Hank Hanegraaff is president of the Christian Research Institute and host of the Bible Answer Man daily broadcast (equip.org). Hank has authored many books, including The Osteenification of American Christianity (CRI, 2014) and AfterLife: What You Need to Know about Heaven, the Hereafter, and Near-Death Experiences (Worthy, 2013).


NOTES

  1. For further study and refutation of the teachings of the Jehovah’s Witnesses, see the many resources available on the Web site of the Christian Research Institute at www.equip.org. See also the relevant entries in my book, The Complete Bible Answer Book—Collector’s Edition (Nashville: J. Countryman, 2008).
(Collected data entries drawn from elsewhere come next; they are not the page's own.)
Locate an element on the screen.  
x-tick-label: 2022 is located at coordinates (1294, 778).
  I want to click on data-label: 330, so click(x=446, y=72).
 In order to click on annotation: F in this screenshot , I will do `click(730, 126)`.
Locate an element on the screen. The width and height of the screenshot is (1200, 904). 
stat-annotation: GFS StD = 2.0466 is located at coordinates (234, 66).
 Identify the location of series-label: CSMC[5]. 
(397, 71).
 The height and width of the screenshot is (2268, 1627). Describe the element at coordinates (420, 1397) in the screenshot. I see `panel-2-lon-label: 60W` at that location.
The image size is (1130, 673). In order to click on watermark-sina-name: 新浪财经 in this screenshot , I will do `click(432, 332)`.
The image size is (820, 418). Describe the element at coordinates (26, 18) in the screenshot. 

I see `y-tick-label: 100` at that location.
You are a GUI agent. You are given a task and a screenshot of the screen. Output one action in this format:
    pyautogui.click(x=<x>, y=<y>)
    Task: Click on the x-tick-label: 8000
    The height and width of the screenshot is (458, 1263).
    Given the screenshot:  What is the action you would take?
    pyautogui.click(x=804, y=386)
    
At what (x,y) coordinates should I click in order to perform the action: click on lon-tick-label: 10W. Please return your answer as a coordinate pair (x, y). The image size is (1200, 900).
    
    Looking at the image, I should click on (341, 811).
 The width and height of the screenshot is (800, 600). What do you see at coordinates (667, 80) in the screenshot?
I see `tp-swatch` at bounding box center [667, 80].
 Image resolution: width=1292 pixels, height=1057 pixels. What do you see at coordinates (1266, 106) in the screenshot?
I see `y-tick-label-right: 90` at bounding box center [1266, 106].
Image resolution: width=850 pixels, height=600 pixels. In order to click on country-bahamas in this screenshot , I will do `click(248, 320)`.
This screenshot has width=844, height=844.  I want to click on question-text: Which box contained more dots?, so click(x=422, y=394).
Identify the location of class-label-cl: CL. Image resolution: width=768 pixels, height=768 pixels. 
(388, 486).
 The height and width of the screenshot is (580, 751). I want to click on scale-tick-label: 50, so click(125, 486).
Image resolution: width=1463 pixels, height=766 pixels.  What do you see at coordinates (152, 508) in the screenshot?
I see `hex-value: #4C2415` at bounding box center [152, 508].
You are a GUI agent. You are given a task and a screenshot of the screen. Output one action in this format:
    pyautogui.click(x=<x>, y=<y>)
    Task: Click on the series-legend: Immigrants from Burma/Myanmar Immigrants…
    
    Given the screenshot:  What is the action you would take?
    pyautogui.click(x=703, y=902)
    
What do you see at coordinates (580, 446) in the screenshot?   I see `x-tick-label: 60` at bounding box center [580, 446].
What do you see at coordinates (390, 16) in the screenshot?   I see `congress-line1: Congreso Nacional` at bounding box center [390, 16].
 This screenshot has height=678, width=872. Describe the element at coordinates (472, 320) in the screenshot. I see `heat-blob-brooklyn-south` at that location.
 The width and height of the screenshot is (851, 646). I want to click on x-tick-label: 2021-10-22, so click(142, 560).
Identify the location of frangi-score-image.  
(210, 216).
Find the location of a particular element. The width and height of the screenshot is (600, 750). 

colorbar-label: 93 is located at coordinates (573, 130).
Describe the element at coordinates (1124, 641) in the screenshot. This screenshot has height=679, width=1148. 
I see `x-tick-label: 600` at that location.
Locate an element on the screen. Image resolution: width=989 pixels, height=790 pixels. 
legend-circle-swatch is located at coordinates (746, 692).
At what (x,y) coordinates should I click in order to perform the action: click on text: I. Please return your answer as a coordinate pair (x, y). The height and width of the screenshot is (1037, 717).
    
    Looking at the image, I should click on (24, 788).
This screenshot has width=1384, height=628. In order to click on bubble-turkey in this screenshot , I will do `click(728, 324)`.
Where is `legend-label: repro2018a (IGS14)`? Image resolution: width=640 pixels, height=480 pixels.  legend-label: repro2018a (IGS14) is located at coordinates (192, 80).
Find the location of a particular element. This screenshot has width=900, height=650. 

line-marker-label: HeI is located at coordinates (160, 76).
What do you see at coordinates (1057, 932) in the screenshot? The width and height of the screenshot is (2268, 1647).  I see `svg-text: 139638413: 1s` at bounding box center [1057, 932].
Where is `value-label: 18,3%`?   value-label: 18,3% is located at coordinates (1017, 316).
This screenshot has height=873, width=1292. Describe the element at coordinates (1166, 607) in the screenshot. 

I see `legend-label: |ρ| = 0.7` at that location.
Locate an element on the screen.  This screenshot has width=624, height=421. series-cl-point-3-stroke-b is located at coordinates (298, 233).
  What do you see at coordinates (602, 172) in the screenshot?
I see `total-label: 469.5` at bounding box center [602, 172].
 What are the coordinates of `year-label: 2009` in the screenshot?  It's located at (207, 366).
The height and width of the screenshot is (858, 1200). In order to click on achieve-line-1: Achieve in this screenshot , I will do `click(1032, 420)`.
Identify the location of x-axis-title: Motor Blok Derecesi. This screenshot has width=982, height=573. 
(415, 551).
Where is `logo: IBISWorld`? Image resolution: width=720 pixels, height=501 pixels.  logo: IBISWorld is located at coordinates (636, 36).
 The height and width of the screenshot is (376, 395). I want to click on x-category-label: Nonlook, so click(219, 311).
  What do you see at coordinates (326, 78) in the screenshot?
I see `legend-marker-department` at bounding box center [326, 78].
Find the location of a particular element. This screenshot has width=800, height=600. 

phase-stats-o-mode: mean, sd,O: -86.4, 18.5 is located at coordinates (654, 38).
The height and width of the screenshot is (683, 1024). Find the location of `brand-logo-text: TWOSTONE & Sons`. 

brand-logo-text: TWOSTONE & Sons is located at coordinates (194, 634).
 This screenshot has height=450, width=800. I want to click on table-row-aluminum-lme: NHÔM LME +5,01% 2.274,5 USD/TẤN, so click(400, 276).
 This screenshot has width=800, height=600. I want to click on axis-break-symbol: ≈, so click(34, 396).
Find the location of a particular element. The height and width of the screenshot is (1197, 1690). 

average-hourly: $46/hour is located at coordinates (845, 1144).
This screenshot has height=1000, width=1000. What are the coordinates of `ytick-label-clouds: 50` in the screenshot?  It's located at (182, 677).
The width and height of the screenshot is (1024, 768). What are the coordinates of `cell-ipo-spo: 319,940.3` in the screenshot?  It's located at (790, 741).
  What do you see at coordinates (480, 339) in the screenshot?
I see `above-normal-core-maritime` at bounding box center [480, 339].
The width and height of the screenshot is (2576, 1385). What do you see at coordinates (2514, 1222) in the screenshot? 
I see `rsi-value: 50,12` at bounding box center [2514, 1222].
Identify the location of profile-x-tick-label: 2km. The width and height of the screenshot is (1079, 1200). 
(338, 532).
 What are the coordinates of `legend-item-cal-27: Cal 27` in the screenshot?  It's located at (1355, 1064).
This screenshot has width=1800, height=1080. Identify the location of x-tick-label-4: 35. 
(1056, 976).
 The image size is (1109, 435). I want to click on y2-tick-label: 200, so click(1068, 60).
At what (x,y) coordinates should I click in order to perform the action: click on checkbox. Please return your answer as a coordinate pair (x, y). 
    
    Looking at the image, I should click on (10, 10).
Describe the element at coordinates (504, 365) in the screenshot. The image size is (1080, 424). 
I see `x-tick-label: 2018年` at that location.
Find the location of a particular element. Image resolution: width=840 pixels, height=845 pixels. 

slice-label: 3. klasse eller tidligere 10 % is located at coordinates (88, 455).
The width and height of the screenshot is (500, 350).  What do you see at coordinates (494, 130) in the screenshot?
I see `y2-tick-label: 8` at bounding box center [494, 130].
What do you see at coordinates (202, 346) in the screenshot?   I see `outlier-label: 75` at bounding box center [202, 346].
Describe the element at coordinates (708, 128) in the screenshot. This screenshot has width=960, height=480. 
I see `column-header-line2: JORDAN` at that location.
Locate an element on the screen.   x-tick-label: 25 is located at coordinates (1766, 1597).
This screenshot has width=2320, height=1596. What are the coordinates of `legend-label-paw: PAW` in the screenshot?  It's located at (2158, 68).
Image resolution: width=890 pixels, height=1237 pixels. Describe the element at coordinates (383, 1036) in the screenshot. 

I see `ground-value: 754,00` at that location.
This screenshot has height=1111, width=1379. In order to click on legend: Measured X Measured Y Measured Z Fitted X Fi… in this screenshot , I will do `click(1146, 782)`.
  2. The Left Behind series, co-authored by the theologian-novelist team of Tim LaHaye and Jerry B. Jenkins, is a fiction series set in the near future that depicts an invisible rapture of Christians from the earth followed by a seven-year period of tribulation led by the Antichrist, as well as other prophetic events entailed in the currently popular end-times theology of premillennial dispensationalism, which originated with John Nelson Darby. For an in-depth critique of premillennial dispensationalism, see my book, The Apocalypse Code: Find Out What the Bible REALLY Says about the End Times…and Why It Matters Today (Nashville: Thomas Nelson, 2007).
  3. See Tim LaHaye, Revelation Unveiled (Grand Rapids: Zondervan, 1999), 148–50.
  4. All Scripture quotations are from NIV1984.
  5. David Chilton, The Days of Vengeance: An Exposition of the Book of Revelation (Tyler TX: Dominion Press, 1987), 213–14; Richard Bauckham, The Climax of Prophecy: Studies on the Book of Revelation (Edinburgh: T. and T. Clark, 1993), 215–16.
  6. Rev. 5:5. As Keith Mathison has well said, “The promises made to literal, physical Israelites were fulfilled by a literal, physical Israelite, Jesus the Messiah. He is the Seed of Abraham” (Keith A. Mathison, Dispensationalism: Rightly Dividing the People of God? [Phillipsburg, NJ: P and R, 1995], 29, emphasis in original). The faithful remnant of Old Testament Israel and New Testament Christianity are together the one genuine seed of Abraham and thus heirs according to the promise (see Rom. 4:16; Gal. 3:7, 16, 29). This remnant is not chosen on the basis of religion or race but rather on the basis of relationship to the resurrected Redeemer. Clothed with Christ, men, women, and children in every age and from “every tongue and tribe and nation” (Rev. 5:9; 7:9) form one and only one covenant community—true Israel. This one chosen people who form one covenant community are beautifully symbolized in the book of Romans as one cultivated olive tree (see Rom. 11:11–24). The tree symbolizes national Israel, its branches symbolize those who believe, and its root symbolizes Jesus—“the Root and the Offspring of David” (Rev. 22:16). Natural branches broken off represent Jews who reject Jesus. Wild branches grafted in represent Gentiles who receive Jesus. Thus, says Paul, “Not all who are descended from Israel are Israel. Nor because they are his descendants are they all Abraham’s children….In other words, it is not the natural children who are God’s children, but it is the children of the promise who are regarded as Abraham’s offspring” (Rom. 9:6–8).
  7. For example, Peter calls the church “a chosen people, a royal priesthood, a holy nation, a people belonging to God, that you may declare the praises of him who called you out of darkness into his wonderful light” (1 Pet. 2:9; cf. Gal. 6:16; Phil. 3:3; Rev. 5:9–10).
  8. Article adapted from Hanegraaff, The Apocalypse Code, 124–28.